Aa for ugrep, flipping the question around would be more appropriate. ugrep has caught up with ripgrep in some common cases, but not all.
First of all, the ugrep performance comparisons are online (and haven't been updated to compare against this version that was only released 3 days ago). So your question is answerable:
https://github.com/Genivia/ugrep-benchmarks
The two are very close and both are head and shoulders faster than most other options.
And backwards compatibility is a mixed thing, not a mandatory goal. It's admirable that ugrep is trying to be a better drop-in replacement. It's also cool that ripgrep is trying to rethink the interface for improving usability.
(I like ripgrep in part because it has different defaults than grep that work very well for my use cases, which is primarily searching through codebases. The lack of backwards compatibility goes both ways. Will we see a posix ripgrep? Probably not. Is ripgrep a super useful and user-friendly tool? Definitely.)
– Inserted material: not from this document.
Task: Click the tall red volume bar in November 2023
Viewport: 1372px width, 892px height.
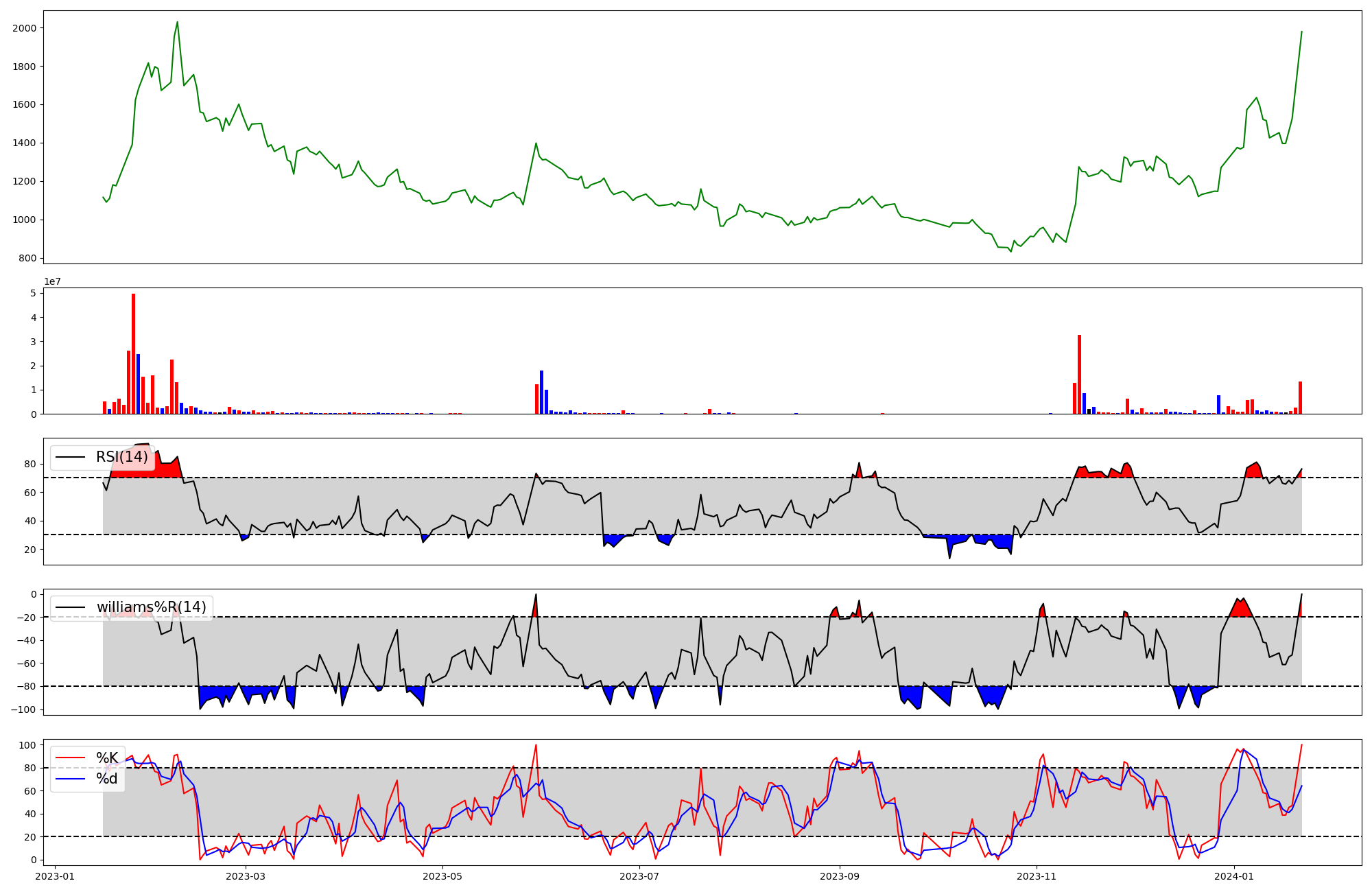Action: pyautogui.click(x=1079, y=374)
Probably the singular reason why I finally use regex as the first search option, rather than turning to it after bruting thru a search with standard wildcards.
Anyway I'm trying to retrain the fingers these days, rg is super cool.
I didn't bother switching to `ag` when it came around because of having to retrain.
But eventually I did switch to `rg` because it just has so many conveniences.
I even switched to `fd` recently instead of `find` because it's easier and less typing for common use-cases.
I've been using the terminal since 1997, so I'm happy I can still learn new things and use improved commands.